[Source passage]
============

Friday, February 09, 2007

Gifts for a 9 year old...

My little Valentine’s girl will turn 9 on Wednesday, so Maggie and I were in Dumfries this morning searching the shops for potential birthday presents. Unfortunately I’ve never been great at buying gifts at the best of times, but trying to get into the mindset of a 9-year-old female is beyond me altogether.

Every shop that sells toys has shelves and shelves of pink and fluffy things, including many things that clearly don’t benefit from being pink and fluffy, like pink and fluffy wellies for example. Mind you, I can’t see how little girl’s wellies can benefit from having high heels either. Isn’t that an unnecessary attempt at the sexualisation of prepubescent girls? On the one hand society has made us fear the potential paedophile who seemingly lurks on every street corner, but at the same time young children are being bombarded with clothes, make-up, fashions and role models that are designed to turn them into hip and happening, sexually liberated ladettes before they even reach double figures. Am I the only one who finds this aspect of our culture not just distasteful, but obscene?

Perhaps it’s just my age. Maybe I’ll soon be filling this blog with entries of “it wasn’t like this in my day…” and “I remember when youth had respect for their elders…” and “call that music…?

But I do find the body shape fascism of girls dolls quite disturbing. We’ve never bought into the whole Barbie thing (see Death to Barbie), but there are other girlz on the block that are just as insidious. Bratz seem to be everywhere at the moment: Bratz dolls, Bratz magazines, Bratz clothes, Bratz pencil cases and Bratz school bags, Bratz pyjamas, Bratz wellies, Bratz computers, Bratz bicycles; it goes on forever. And that’s before you start including their spin-offs Kidz and Sisterz and Babyz.

============

[Data supplied]
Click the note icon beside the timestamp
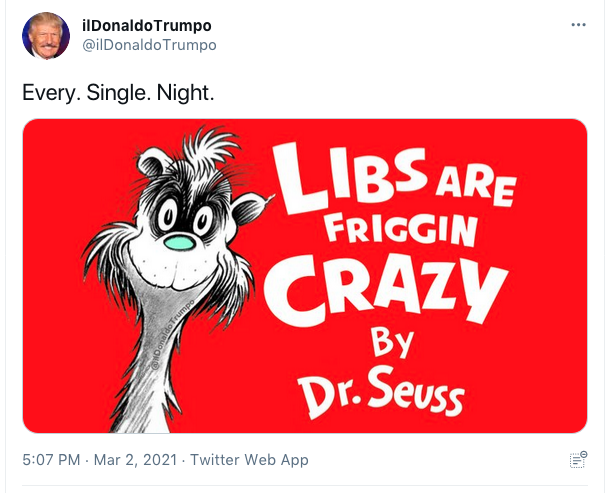(x=577, y=460)
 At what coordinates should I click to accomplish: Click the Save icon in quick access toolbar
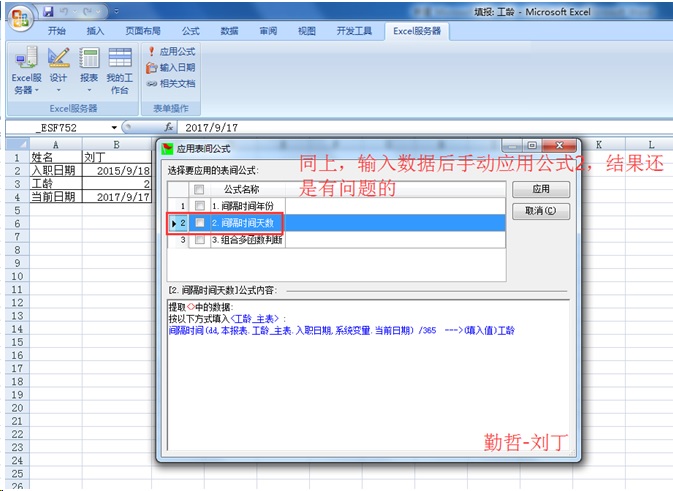(x=49, y=11)

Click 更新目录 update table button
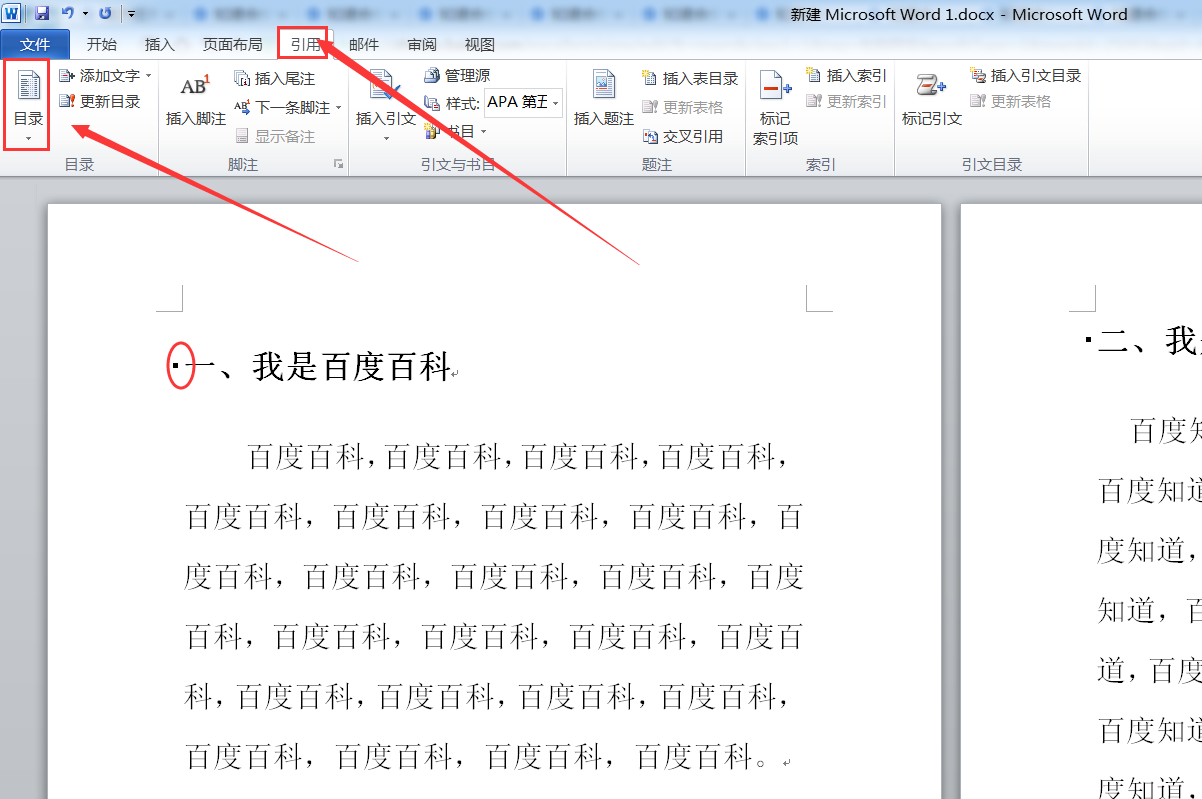[x=99, y=102]
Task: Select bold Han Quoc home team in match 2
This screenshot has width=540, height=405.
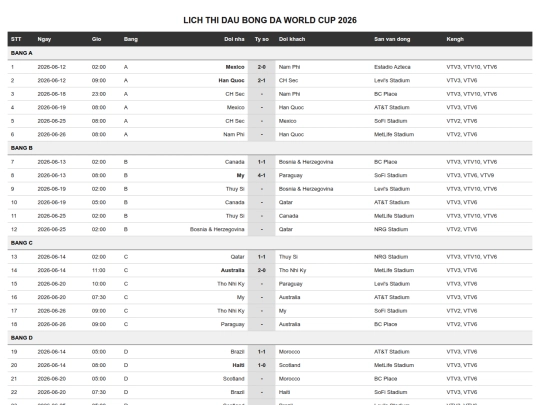Action: (x=231, y=81)
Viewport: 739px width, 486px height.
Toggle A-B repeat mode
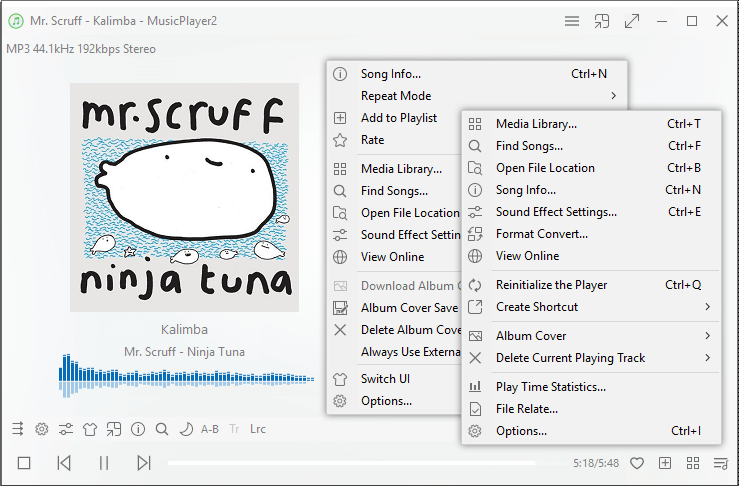point(210,429)
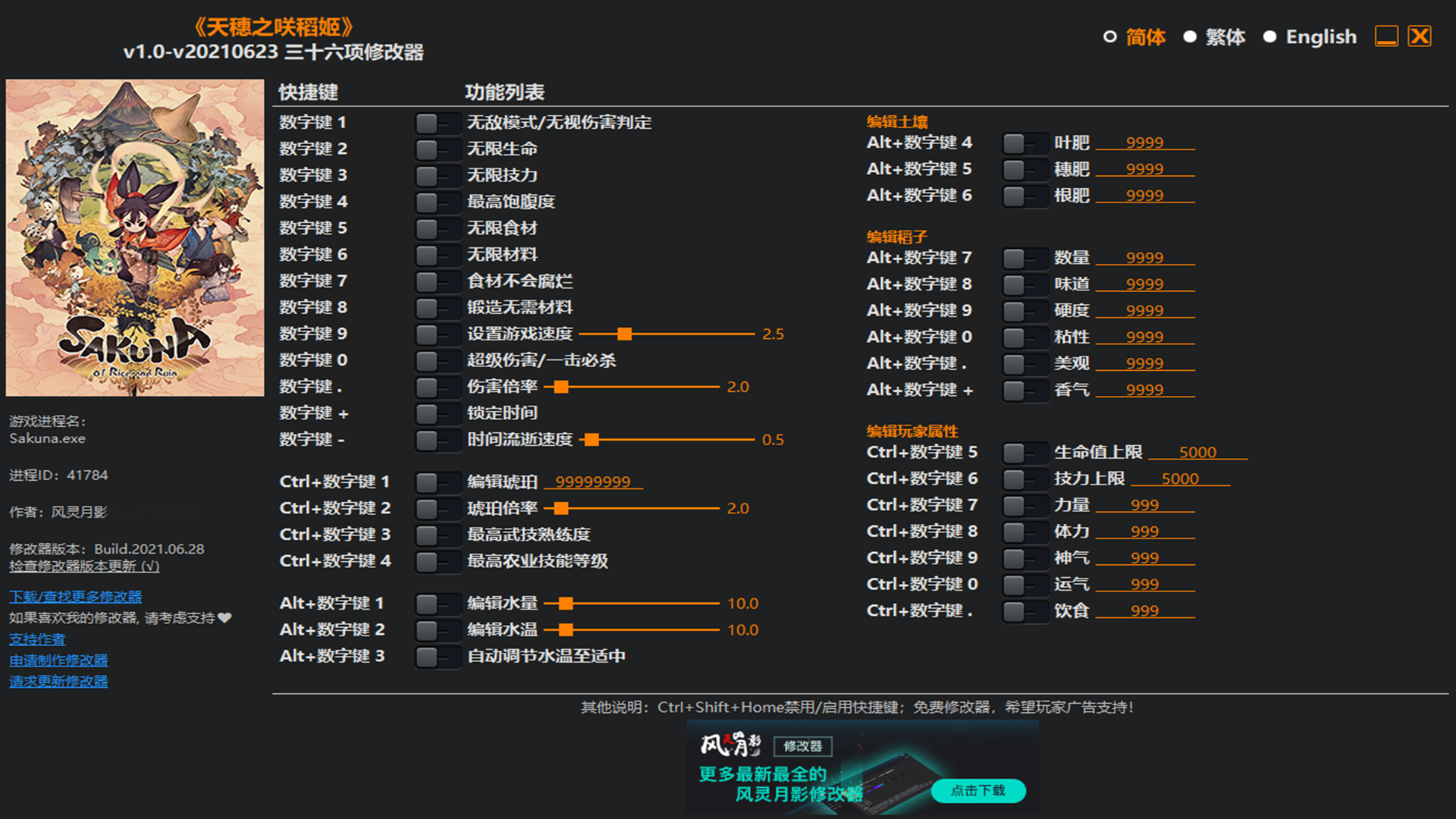Select 繁体 language option
Viewport: 1456px width, 819px height.
pos(1190,36)
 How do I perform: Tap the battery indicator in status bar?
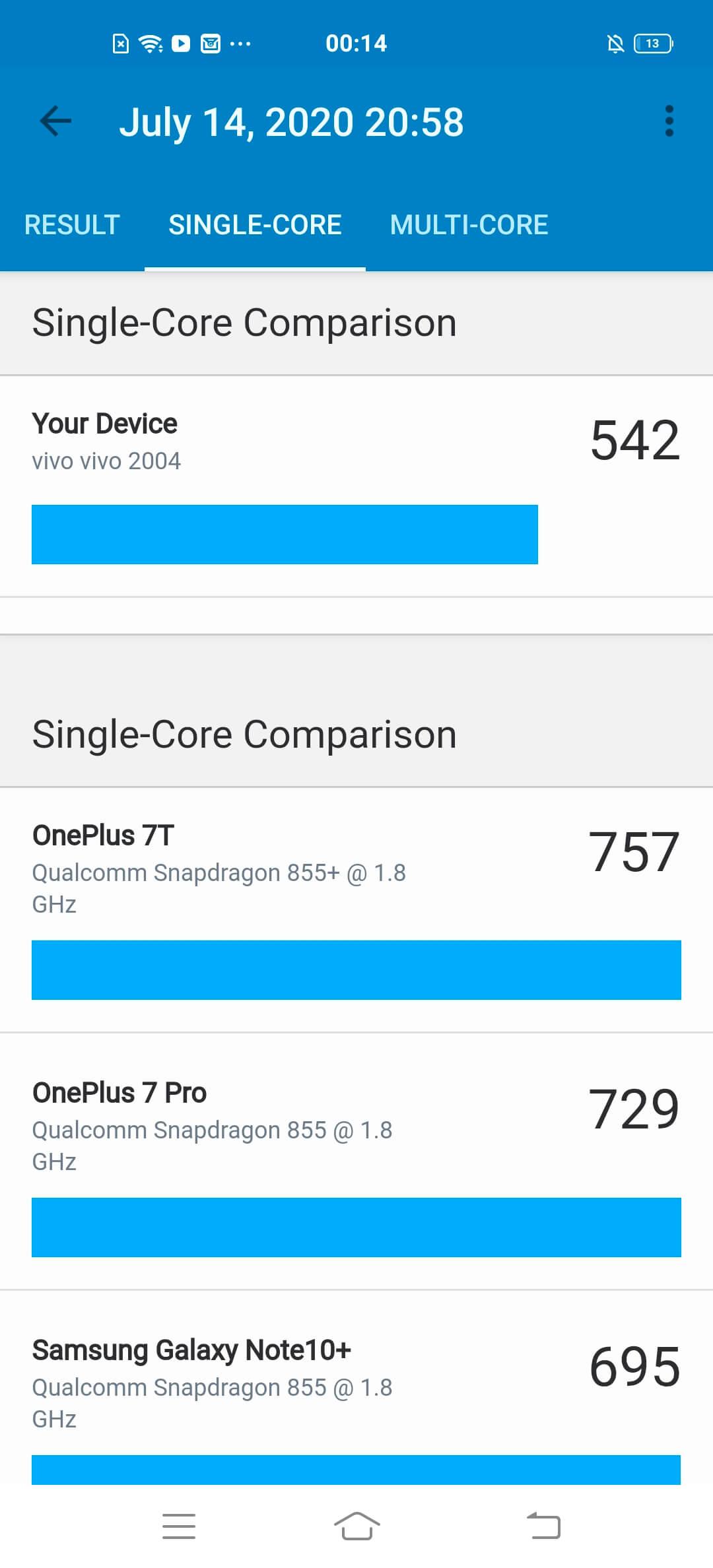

============

[Directive A]
In the blog post about birthday gifts, which town were the writer and Maggie shopping in?
[Directive B]
Write out the birthday gifts blog post from "My little Valentine’s" to "beyond me altogether.", switching "morning" to "afternoon".

[Task response A]
Dumfries

[Task response B]
My little Valentine’s girl will turn 9 on Wednesday, so Maggie and I were in Dumfries this afternoon searching the shops for potential birthday presents. Unfortunately I’ve never been great at buying gifts at the best of times, but trying to get into the mindset of a 9-year-old female is beyond me altogether.